**YOUR OBJECTIVE:** Find each line in the records below that contains the word "Select", and copy it out.

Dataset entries
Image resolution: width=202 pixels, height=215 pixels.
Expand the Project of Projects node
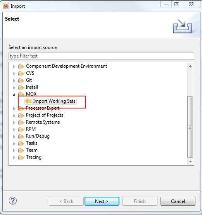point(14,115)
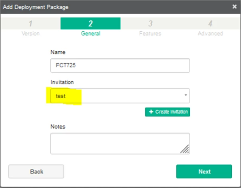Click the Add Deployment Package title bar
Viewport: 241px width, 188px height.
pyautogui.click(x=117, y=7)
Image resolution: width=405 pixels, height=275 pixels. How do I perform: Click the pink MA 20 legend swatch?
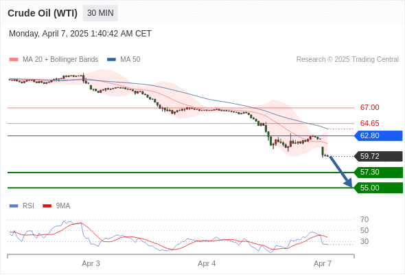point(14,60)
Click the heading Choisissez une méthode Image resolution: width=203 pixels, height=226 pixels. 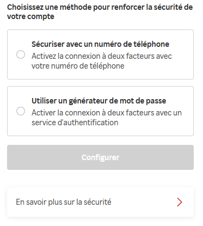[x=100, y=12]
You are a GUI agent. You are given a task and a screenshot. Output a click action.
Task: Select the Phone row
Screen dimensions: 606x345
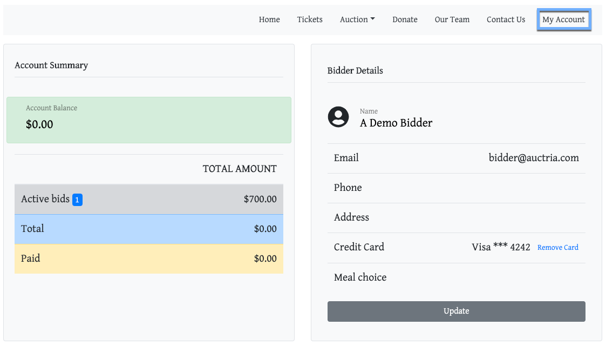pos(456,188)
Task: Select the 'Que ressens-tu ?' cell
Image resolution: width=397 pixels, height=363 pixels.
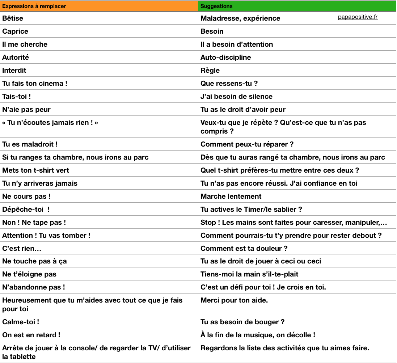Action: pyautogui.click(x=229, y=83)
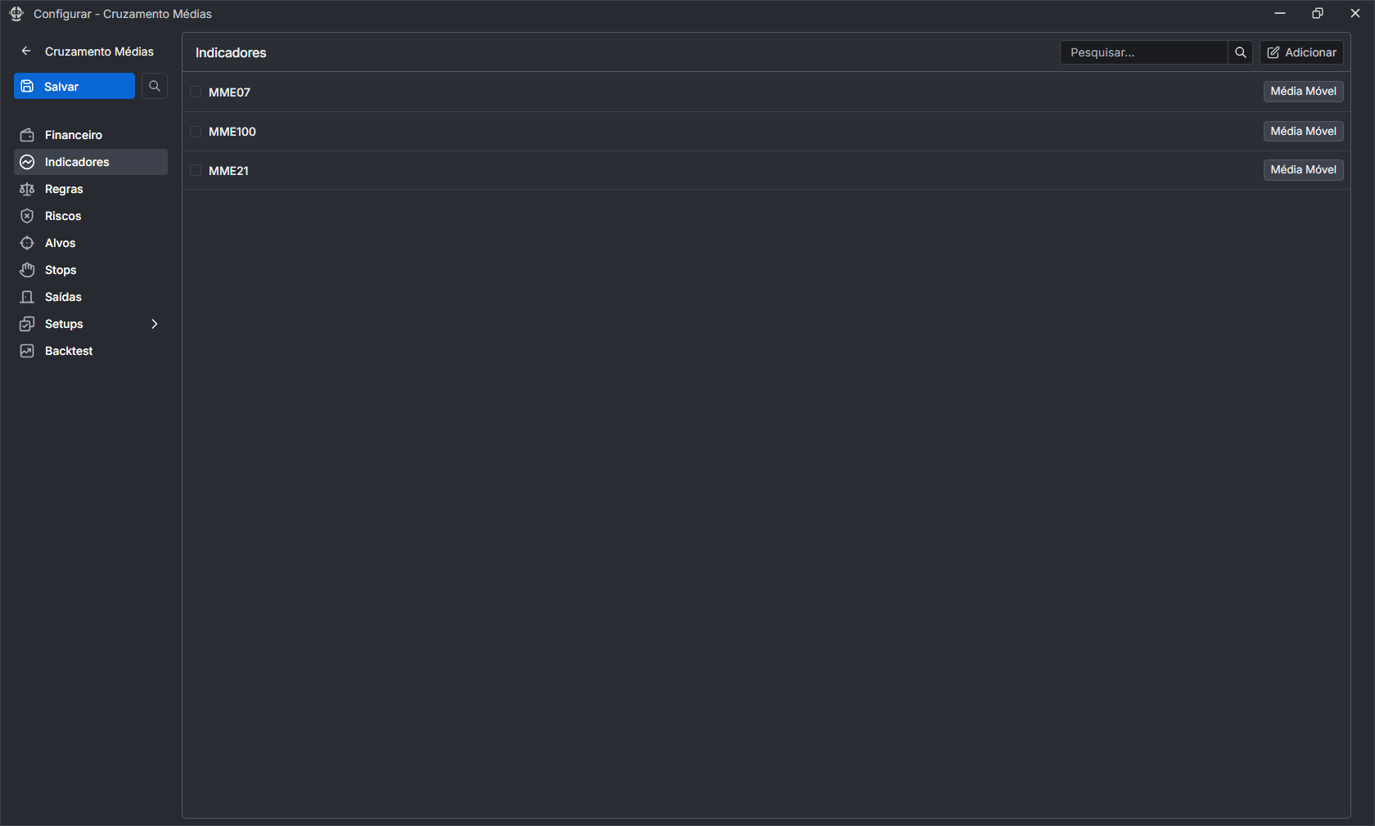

**EXPECTED ANSWER:**
Task: Select the Phone row
Task: Select the 'Que ressens-tu ?' cell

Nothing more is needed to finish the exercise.